The department has published a consultation paper that considers making logs of all telephone calls and internet usage, including e-mails and Voice over Internet Protocol calls, mandatory for at least 12 months.

Access to call and internet data would be available to all public bodies licensed under the 2000 Regulation of Investigatory Powers Act (RIPA), including health authorities.

These would only be able to be accessed for investigations into crime or other threats to public safety. In health this could include checking for previous complaints relating to cruelty, abuse or self-harm.

The Home Office said the measure would mean companies storing "a billion incidents of data exchange a day.” Details of traffic, but not the content, will have to be made available by telecommunications companies to public sector officials to investigate crime or to "protect the public.”

Because the consultation responds to an European directive, the data could also be made available to public investigators across Europe.

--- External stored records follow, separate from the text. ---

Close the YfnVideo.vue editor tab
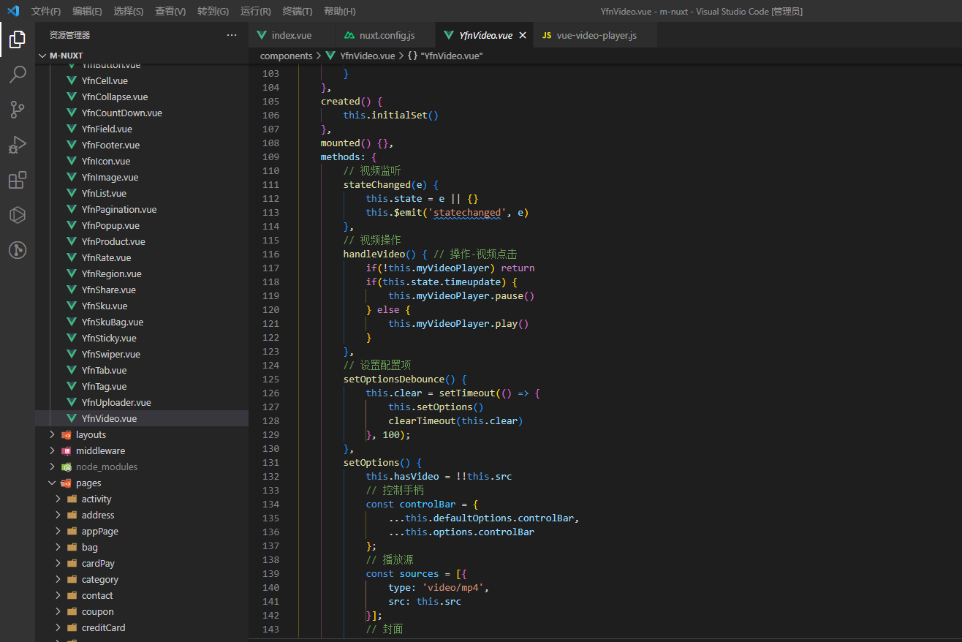The image size is (962, 642). pos(522,35)
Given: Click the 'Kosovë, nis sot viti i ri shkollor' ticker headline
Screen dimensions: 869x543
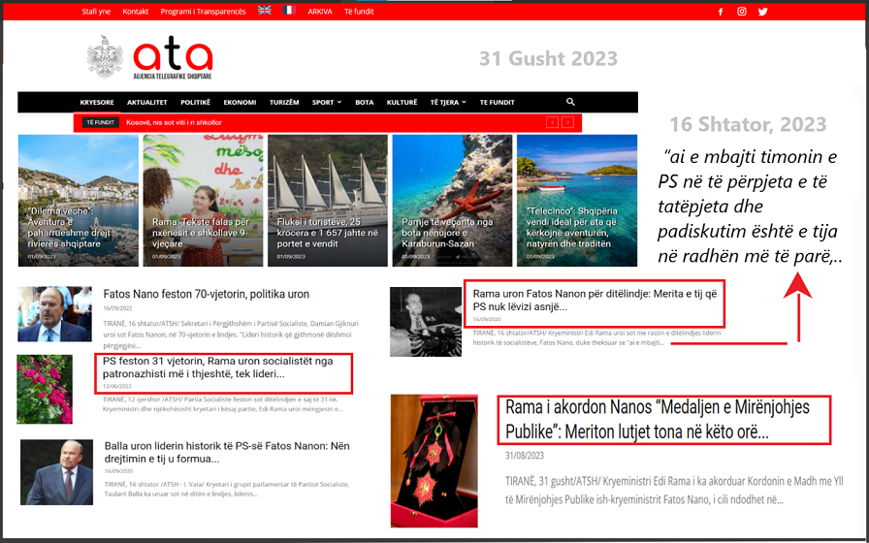Looking at the screenshot, I should tap(174, 122).
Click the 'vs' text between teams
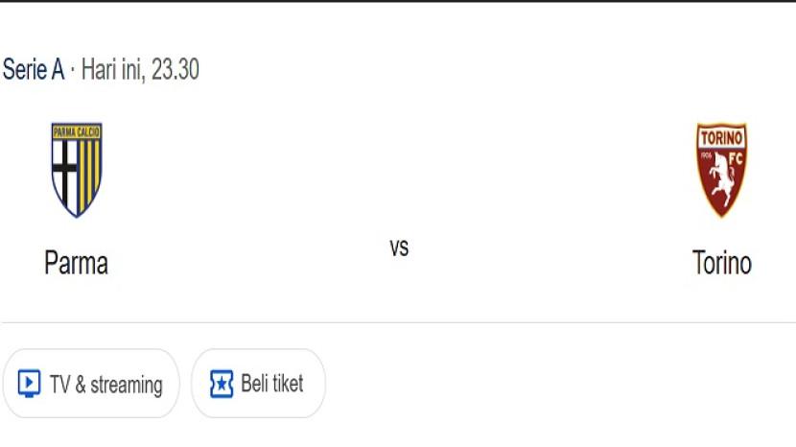Viewport: 796px width, 447px height. point(399,247)
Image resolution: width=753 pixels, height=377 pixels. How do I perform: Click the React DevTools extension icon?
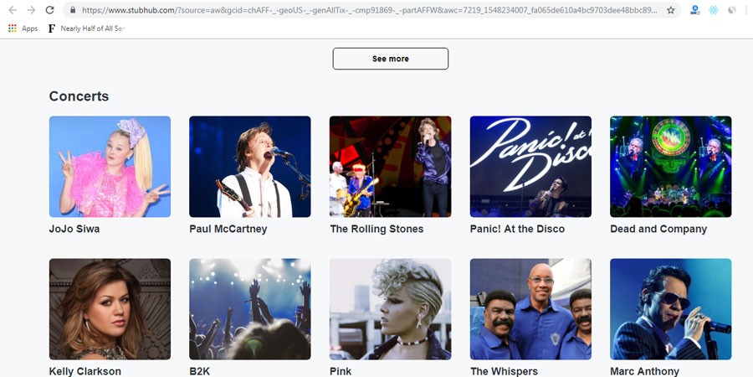click(x=714, y=10)
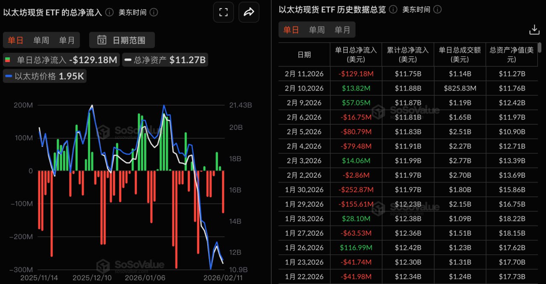Click the green $825.83M transaction volume cell
The width and height of the screenshot is (546, 284).
460,88
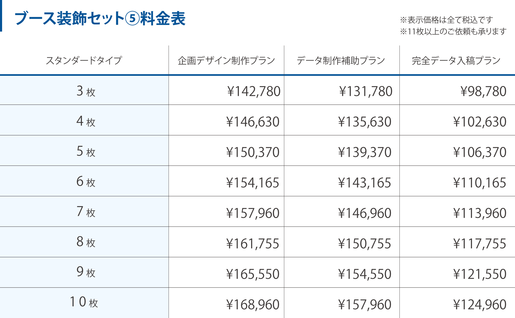Select the 10枚 row label
This screenshot has height=318, width=515.
[x=84, y=302]
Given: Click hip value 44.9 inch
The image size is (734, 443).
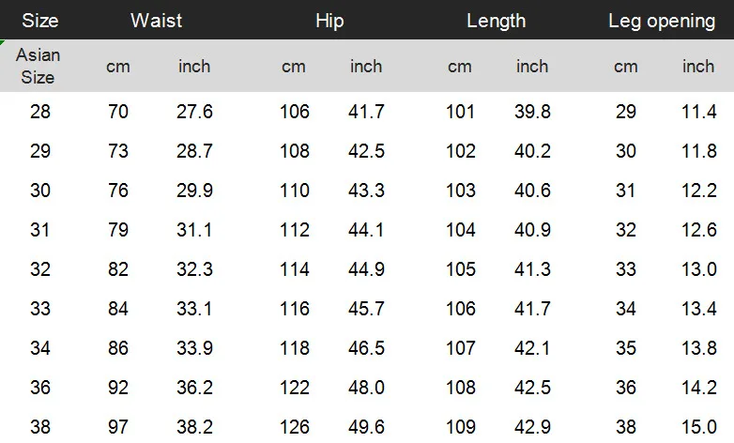Looking at the screenshot, I should coord(367,269).
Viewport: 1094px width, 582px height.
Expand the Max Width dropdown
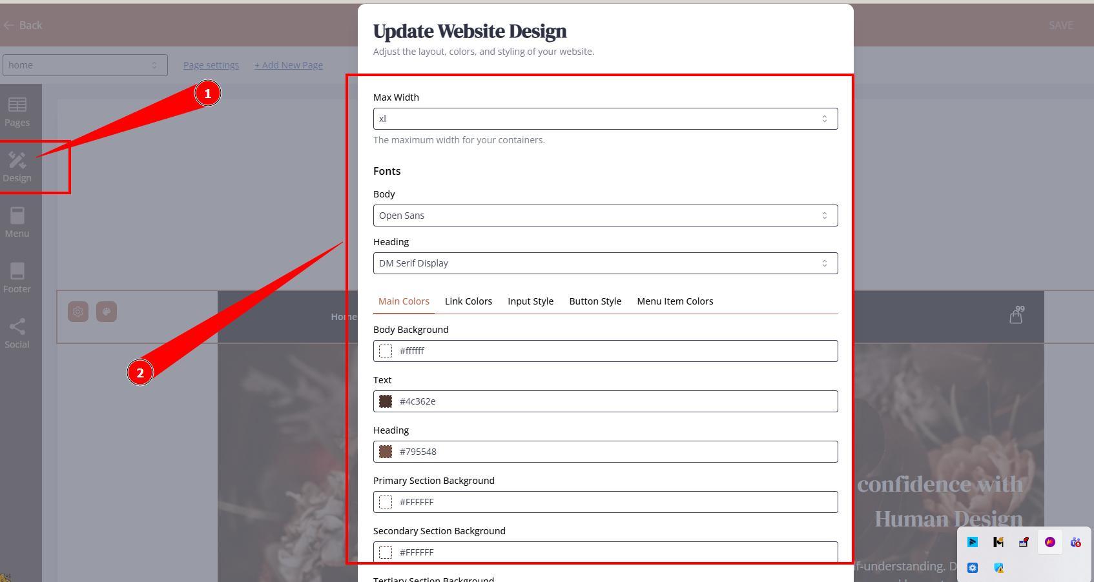605,119
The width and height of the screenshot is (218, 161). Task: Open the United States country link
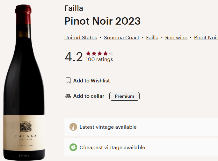click(x=81, y=38)
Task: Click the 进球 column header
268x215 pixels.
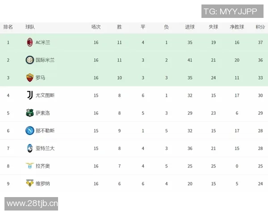Action: (190, 27)
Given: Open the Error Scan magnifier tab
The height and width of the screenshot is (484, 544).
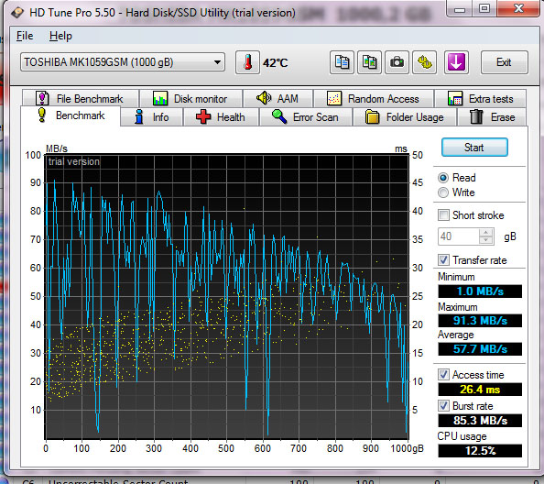Looking at the screenshot, I should tap(306, 117).
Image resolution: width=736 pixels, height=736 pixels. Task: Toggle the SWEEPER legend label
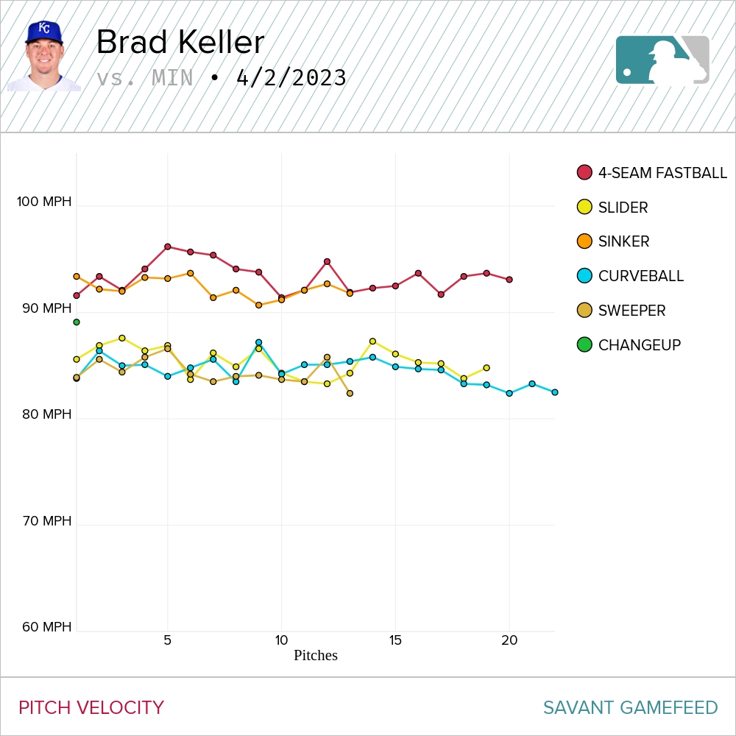631,311
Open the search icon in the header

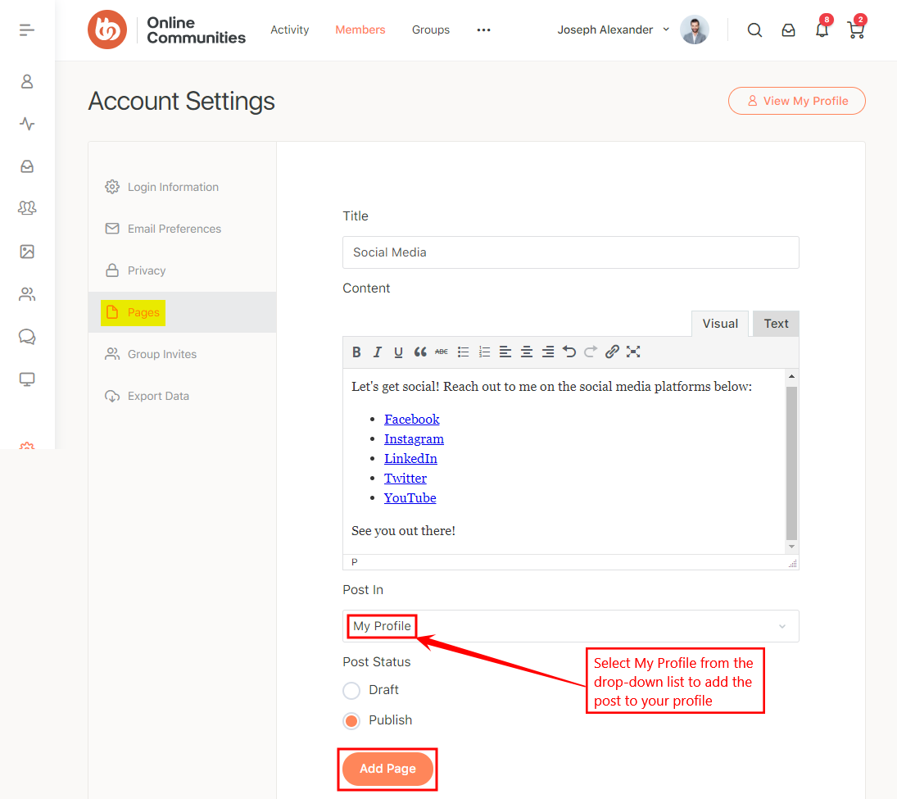tap(754, 30)
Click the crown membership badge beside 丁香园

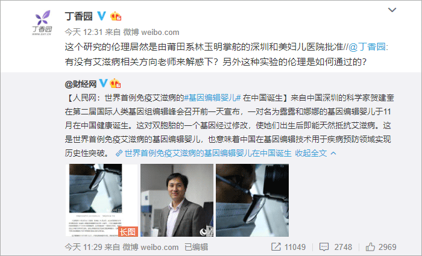(x=116, y=16)
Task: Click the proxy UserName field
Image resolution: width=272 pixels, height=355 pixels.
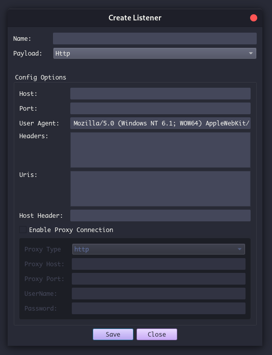Action: [158, 293]
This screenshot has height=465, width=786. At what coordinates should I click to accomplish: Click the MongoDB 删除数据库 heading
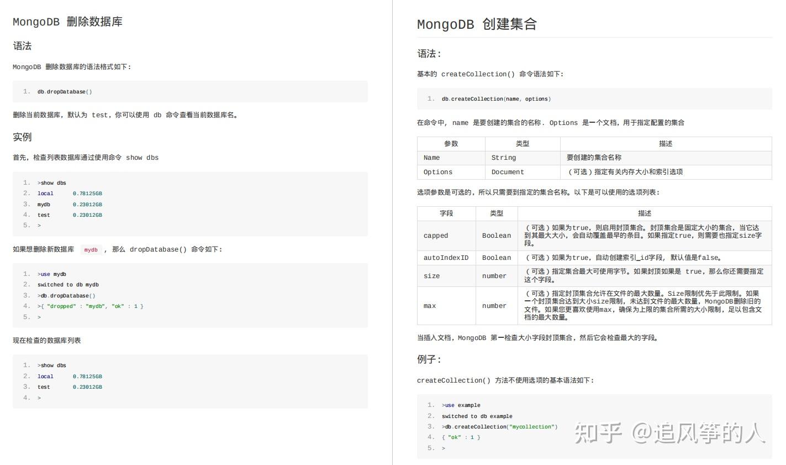[67, 22]
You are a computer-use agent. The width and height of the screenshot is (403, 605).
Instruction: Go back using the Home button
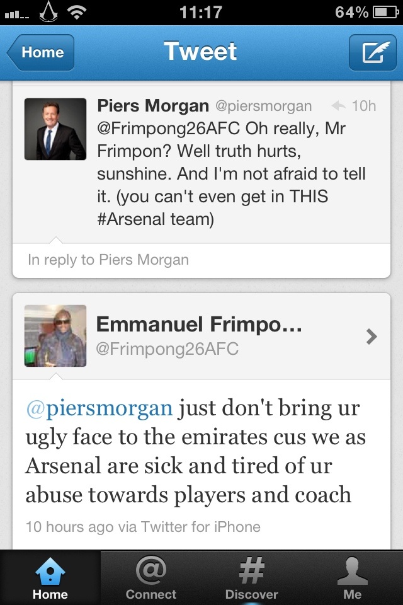(x=42, y=52)
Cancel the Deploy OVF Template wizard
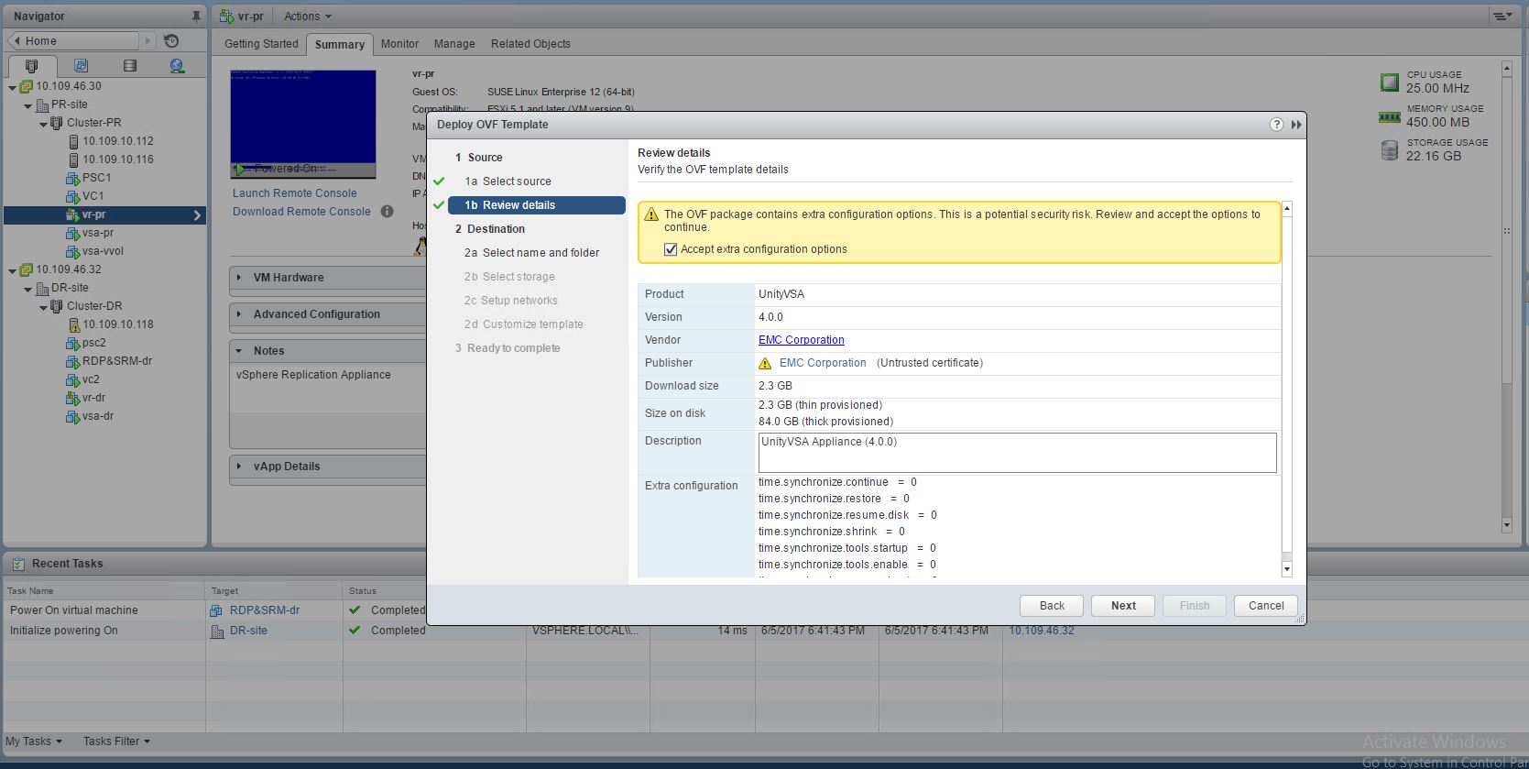Screen dimensions: 1529x769 (x=1265, y=606)
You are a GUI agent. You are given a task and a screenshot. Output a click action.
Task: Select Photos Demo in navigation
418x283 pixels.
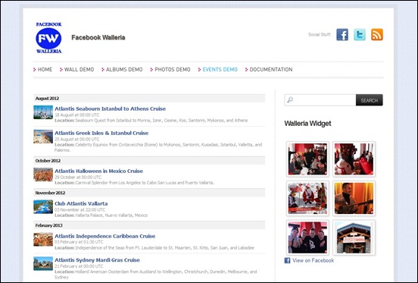point(173,69)
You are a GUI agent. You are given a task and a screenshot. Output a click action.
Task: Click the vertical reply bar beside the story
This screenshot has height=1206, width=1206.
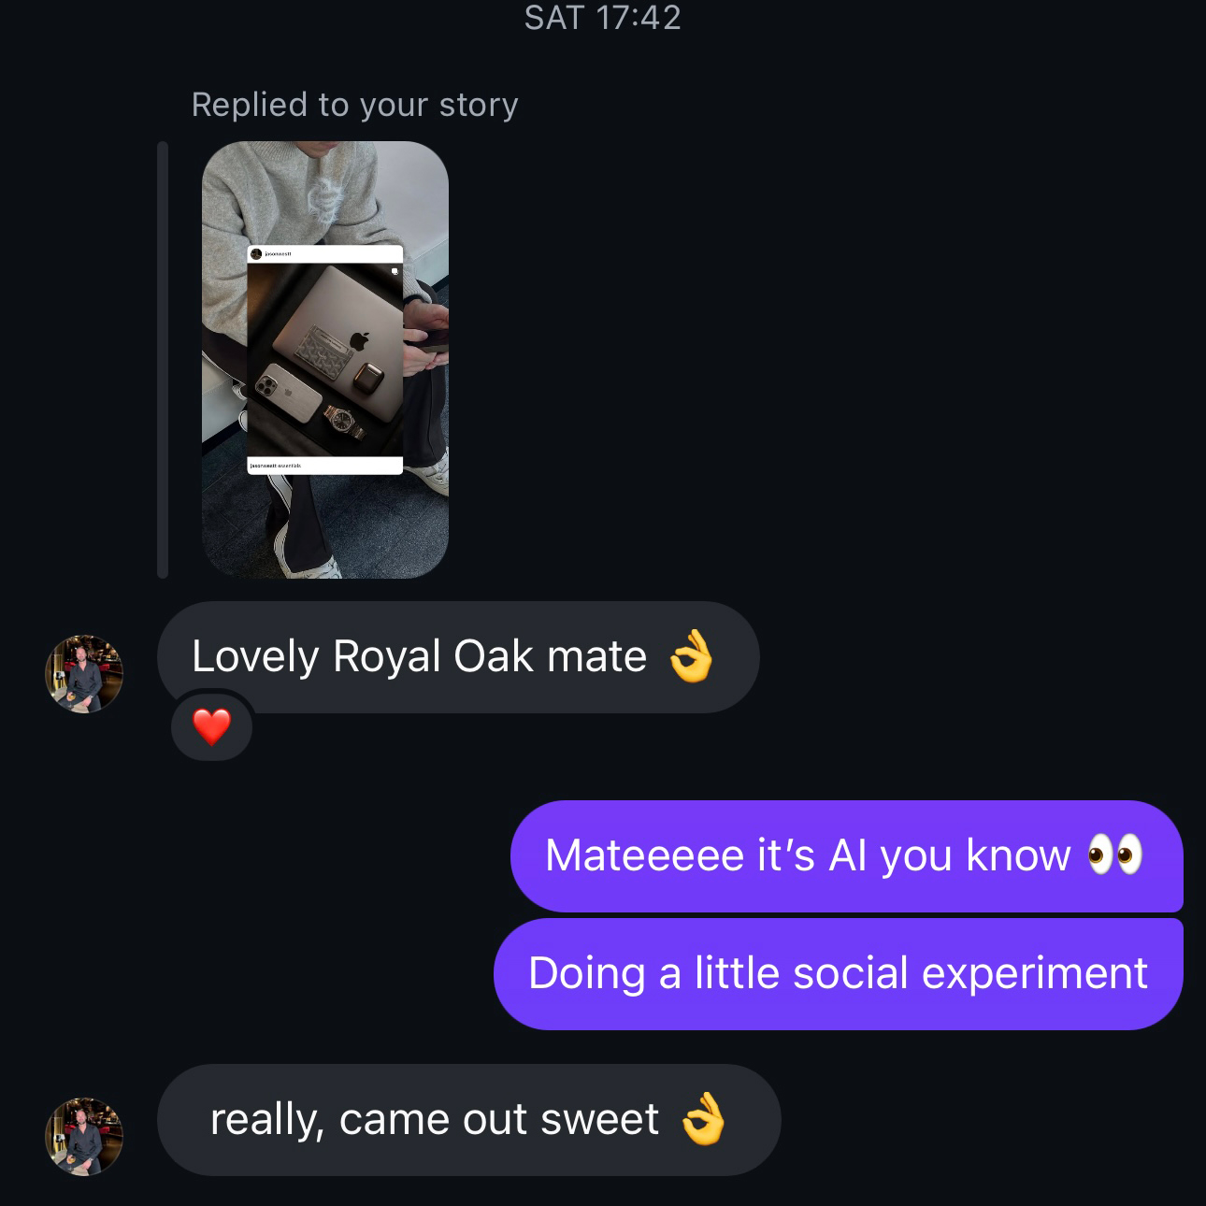(x=163, y=359)
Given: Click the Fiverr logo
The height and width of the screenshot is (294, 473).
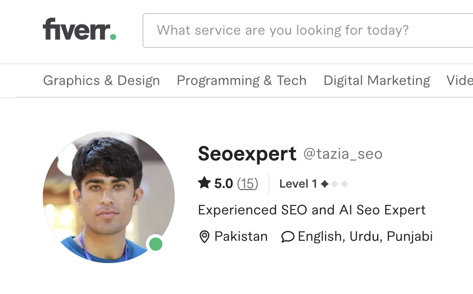Looking at the screenshot, I should (x=80, y=29).
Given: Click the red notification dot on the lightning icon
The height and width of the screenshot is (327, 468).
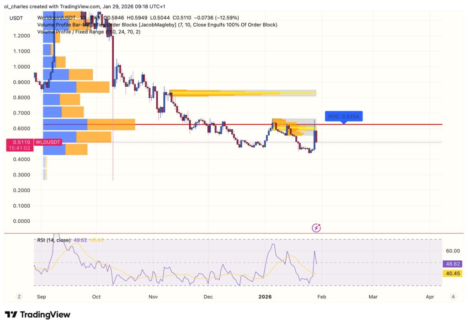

The consultation says systems like this have successfully been introduced in the USA though organisations such as the Child Exploitation and Online Protection (CEOP) Centre, which is dedicated to eradicating the sexual abuse of children.

The vast majority of CEOP’s work is by resolution of IP addresses, e-mail addresses and – increasingly – mobile phone numbers.

A Home Office spokesman told E-Health-Insider: "This data would allow investigators to identify suspects, examine their contacts, establish relationships between conspirators and place them in a specific location at a certain time.

"It also gives investigators the potential to identify other forensic opportunities, identify witnesses and premises of evidential interest. Many alibis are proven or refuted through the use of communications data. Without the EC directive, investigative opportunities will be increasingly lost."

However, opposition MPs said the powers would result in Britain becoming a “snooping state.” Liberal Democrat’ home affairs spokesman, Chris Huhne, said: "We will be told it is for use in combating terrorism and organised crime, but if RIPA powers are anything to go by, it will soon be used to spy on ordinary people’s kids, pets and bins."

The consultation is open for responses until 31 October.